Heinz Bielka remembers November 91989

Prof. Dr. Heinz Bielka, Deputy Director of the Central Institute for Molecular Biology (Zentralinstitut für Molekularbiologie) at his desk (the picture was taken in 1985). Source: Collection of Heinz Bielka 

Heinz Bielka (85) spontaneously laughs when asked about the day the wall came down. At the time he was head of a department at the Central Institute for Molecular Biology („Zentralinstitut für Molekularbiologie“, ZIM) of the Academy of Sciences of the German Democratic Republic, or GDR, the former East Germany.
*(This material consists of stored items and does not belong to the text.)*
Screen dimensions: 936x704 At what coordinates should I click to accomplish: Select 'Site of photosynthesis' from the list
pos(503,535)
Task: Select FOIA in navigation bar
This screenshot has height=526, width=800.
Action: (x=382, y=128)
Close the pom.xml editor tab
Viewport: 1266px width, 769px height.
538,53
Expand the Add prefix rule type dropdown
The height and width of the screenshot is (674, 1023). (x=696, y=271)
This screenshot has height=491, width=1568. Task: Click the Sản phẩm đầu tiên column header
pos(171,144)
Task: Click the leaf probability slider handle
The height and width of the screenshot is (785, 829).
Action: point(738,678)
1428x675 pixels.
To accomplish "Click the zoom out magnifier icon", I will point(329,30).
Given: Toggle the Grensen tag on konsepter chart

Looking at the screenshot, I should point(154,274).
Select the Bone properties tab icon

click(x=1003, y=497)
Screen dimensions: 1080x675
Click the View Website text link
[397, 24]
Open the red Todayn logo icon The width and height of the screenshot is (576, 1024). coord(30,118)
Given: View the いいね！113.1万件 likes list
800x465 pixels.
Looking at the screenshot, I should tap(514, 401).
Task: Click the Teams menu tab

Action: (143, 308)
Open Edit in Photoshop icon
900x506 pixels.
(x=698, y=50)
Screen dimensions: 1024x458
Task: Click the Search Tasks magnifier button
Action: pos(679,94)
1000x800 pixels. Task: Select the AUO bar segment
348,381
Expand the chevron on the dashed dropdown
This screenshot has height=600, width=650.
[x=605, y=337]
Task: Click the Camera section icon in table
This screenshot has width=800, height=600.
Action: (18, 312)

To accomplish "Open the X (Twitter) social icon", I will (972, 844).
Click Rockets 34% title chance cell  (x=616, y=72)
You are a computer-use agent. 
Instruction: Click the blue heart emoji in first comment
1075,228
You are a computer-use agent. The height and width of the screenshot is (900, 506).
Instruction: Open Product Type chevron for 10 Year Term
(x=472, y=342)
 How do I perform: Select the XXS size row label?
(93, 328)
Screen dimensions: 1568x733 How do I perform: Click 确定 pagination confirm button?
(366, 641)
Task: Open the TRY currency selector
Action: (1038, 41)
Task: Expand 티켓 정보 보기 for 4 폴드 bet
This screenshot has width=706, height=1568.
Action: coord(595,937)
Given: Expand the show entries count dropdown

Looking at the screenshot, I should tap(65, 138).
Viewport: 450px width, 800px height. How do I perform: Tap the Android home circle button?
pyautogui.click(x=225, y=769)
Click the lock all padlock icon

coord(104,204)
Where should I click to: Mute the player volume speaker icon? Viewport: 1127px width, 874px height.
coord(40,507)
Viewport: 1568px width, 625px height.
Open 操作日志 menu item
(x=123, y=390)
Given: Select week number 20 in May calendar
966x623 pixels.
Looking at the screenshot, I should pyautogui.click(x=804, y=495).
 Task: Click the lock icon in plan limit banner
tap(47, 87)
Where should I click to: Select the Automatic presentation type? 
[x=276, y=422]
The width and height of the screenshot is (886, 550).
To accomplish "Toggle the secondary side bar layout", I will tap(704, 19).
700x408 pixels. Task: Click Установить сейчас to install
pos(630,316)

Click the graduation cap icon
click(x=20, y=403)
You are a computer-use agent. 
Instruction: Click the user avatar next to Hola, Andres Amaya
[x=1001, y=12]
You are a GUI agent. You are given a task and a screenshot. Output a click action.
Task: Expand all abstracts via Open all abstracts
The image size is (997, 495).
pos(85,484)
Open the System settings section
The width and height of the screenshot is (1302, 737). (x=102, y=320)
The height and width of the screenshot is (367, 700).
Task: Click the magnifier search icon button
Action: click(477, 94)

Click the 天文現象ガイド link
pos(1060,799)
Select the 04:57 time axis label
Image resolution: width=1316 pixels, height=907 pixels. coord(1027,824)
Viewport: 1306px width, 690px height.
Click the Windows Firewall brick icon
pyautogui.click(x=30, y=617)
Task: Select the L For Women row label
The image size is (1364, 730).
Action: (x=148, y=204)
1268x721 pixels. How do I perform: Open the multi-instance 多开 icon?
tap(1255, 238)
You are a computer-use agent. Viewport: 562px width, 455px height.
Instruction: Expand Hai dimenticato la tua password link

The Max Delbrück Center for Molecular Medicine was later established on the site of the ZIM. Bielka, who specialized in cancer research, remembers: I went to bed just like any evening after having read some scientific papers, and when I came into the lab the next morning, I noticed that hardly any members of my department were there. At first, I had no clue as to what was going on.“ Of course he very quickly learned what had happened: during the night, the Berlin wall had come down! In the course of the day, most of my co-workers came back to the institute and talked about the events; they were elated, and hardly any work got done. There was a completely different spirit, a sense of something new. And I celebrated with them even though I had slept through the falling of the wall.“

He recalls these events during an interview he gave for our Witnesses to Living History project in which we ask former generations of scientists to collect their accounts of how they lived and worked in Berlin-Buch, thus making the history of the Max Delbrück Center come alive.